Вошел Фрол, с лицом, обветренным в плаваниях, с руками, привычными к корабельным работам: они ловко вязали на корабле койку, узлы, драили медяшку, умело гребли, крепко держали штурвал. Буква «Н» на его погончиках, орден, медали, бляха начищены до блеска; огненно-рыжие волосы друга подстрижены «нахимовским полубоксом», которым он очень гордился; нос усеян веснушками, но это Фрола не огорчало.

— Ты готов, Никита? Идем! Мы шли прощаться к Мирабу.

— Оно, конечно, хорошо повидать белый свет, — говорит по дороге Фрол, — и Ленинграда я никогда не видал, но и здесь нам жилось неплохо!

Да, у нас было много друзей. Теперь мы их покидаем…

* * *

Мы сидели во дворе под каштаном, за накрытым столом. Вечер был темный и теплый, и ветерок шевелил огоньки свечей, прикрытых стеклянными колпачками. Мираб сиял. Еще бы! Стэлла окончила школу, а Гоги, сын, привел Анико, невесту. Были тут и Шалва Христофорович, и Антонина. Она сидела рядом со мной в белом, сшитом к выпуску, платье.
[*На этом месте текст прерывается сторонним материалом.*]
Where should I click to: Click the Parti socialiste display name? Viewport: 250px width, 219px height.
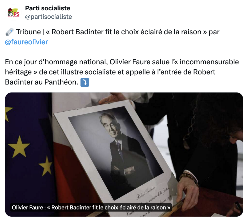point(48,8)
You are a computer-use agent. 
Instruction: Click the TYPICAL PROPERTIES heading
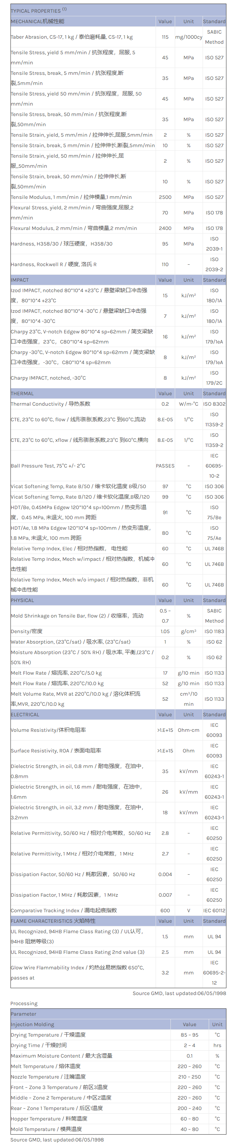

«Купаты» — свиные колбаски, начиненные зернышками и соком граната, — шипели на сковородке; редис выглядывал из-за зеленых усиков лука; на длинном блюде лежал толстомордый сом — «локо»; в ореховом соусе плавала курица; бутылки с вином были расставлены, как зеленые кегли.

Бату Кавсадзе поднял стакан:

— Позвольте мне вспомнить один зимний вечер. Была война, затемнение; я выхожу на вокзальную площадь; гляжу — мальчик чуть не попал под машину… Его мама совсем растерялась. Я привел их сюда, в этот дом. С той поры и Мираб, и Маро, и Стэлла — все полюбили Никиту. Он приходил сюда каждое воскресенье. Четыре года прошло, очень коротких для нас — к закату жизни годы несутся непозволительно быстро; четыре длинных для тебя года, Никита, — они медленно тянутся в юности, когда человек поднимается в гору. Ты уже больше не мальчик; ты окончил училище с золотой медалью; ты покидаешь нас — нам очень грустно… Но еще четыре года учения там, в Ленинграде, — и ты станешь морским офицером. В этом небе, — портной поднял руку, разогнав слетевшихся на огонь мошек, — ты будешь наперечет знать все звезды. На кораблях ты пойдешь по далеким морям. И мы услышим: «Никита — уже капитан». Я скажу: «Да ведь это — наш мальчик!» Никите! Мы желаем тебе и успехов, и славы. Мы тебя любим всем сердцем!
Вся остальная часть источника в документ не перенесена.